This has been a month of pretty severe ups and downs and I’ve had to take the last few days of the month off to try and recharge and take stock.
On the positive side I finally got out and went for lunch/drinks with two of my closest friends which was lovely, I’m still really enjoying my painting and am noticeably improving at it, we started a big new programme of work with Land Registry and I’ve been able to bring a couple of great folk in to help us with that, one of the team I’ve been working with at Essex got their permanent role after interview and the wider recruitment campaign looks like it will bear fruit.
On the negative side my physical and mental fatigue is becoming crippling. I don’t feel like I’ve really improved in aggregate for ages now. Every good day costs me several brutal ones. Even four days work (with the occasional half day off thrown in) feels like too much most weeks. I’m struggling to stay awake until 9pm most work days and my motivation to do anything apart from sleep, eat, work – and thankfully paint (which really is keeping me sane) – is the lowest it has been since all this began in March. I’ve just run out of steam…and fuel.
I know I have it better than most – I have a well paid, flexible job that I enjoy and am able to do from home even when I’m feeling a bit broken, I have my own flat with no caring responsibilities, a bit of a garden, family close by, every streaming service available and who knows how many other advantages. All that said I am feeling a bit sorry for myself more than I’d like.
I’m also going through a little bit of professional existential angst at the moment that doesn’t help. My work at Essex is coming to an end soon and it has got me thinking. I’ve really enjoyed my time with the team but it isn’t really something we do as a service at Notbinary.
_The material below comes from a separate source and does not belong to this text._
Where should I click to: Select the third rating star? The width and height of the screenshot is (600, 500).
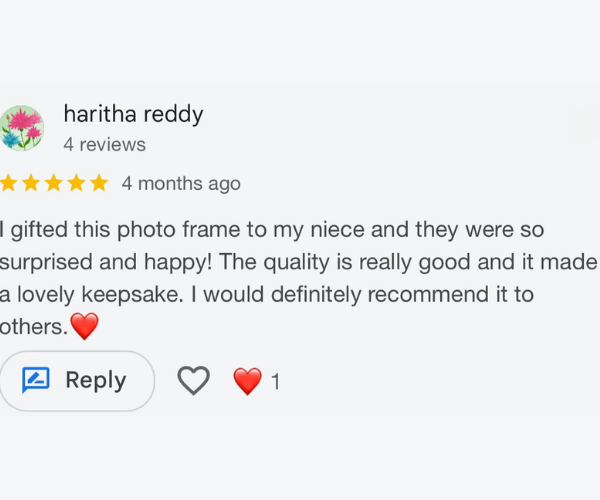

In fact a lot of what I’ve been doing since I stood down as Co-CEO and from the Board at the end of 2019 has been a bit of an outlier. I’ve been a bit of a ‘Digital Leader without Portfolio’ taking on a series of solo missions (from the companies point of view) and getting further away from the day-to-day running of the company. This wasn’t a strategy and with big things afoot for the business I’ve been trying to define a clearer role for myself in the next phase…but this isn’t proving easy as what the hell do I really do. It was never that clear and now it is a total smorgasbord of ideas, approaches, beliefs and connections wrapped in a folksy delivery style that is not to the taste of everybody. I’m a total luxury on a delivery team at this point and I’m not sure the world is ready for ‘digital consigliere as a service’ just yet. I’m sure something will fall into place – it always has after all. I’m excited by the changes for the company coming up and want to be a part of it…just not sure how just yet!
I really enjoyed the ‘Product and Society‘ online convening organised by Kathy Pham et al at Harvard. Three minutes is a tough timing for a lightning talk but there were a load of great ones – and those I didn’t like were soon over!
On the other had the launch event for ‘Teaching Public Service in the Digital Age‘ was a bit of a red herring. I’m still massively interested in this work but this gathering really didn’t add to my understanding of it. I’ll re-engage further down the line.
This post by Rachel was the best thing I read this month –> Scream If You Want to Go Faster! Why Government Technology Needs (Much) Better Governance
I enjoyed the second season of The Umbrella Academy (more than the first) and ‘Teenage Bounty Hunters’ had its moments – both Netflix. I also watched ‘Good Trouble’ on iPlayer – this is the sequel to the most ‘woke’ show ever called ‘The Fosters’ that I watched when I was in the US last year and is this weird mix of hipster soap and very left-leaning politics – it helps everybody is spectacularly attractive.
Still not reading much but have caught up on a bunch of comfort food comics (Snyder’s Justice League) and have started on this work of art..
Okay I need to get out and do something. I am dressed in my best jeans, hoodie and trainers this morning in an effort to trick myself into going out!
Stay safe gang.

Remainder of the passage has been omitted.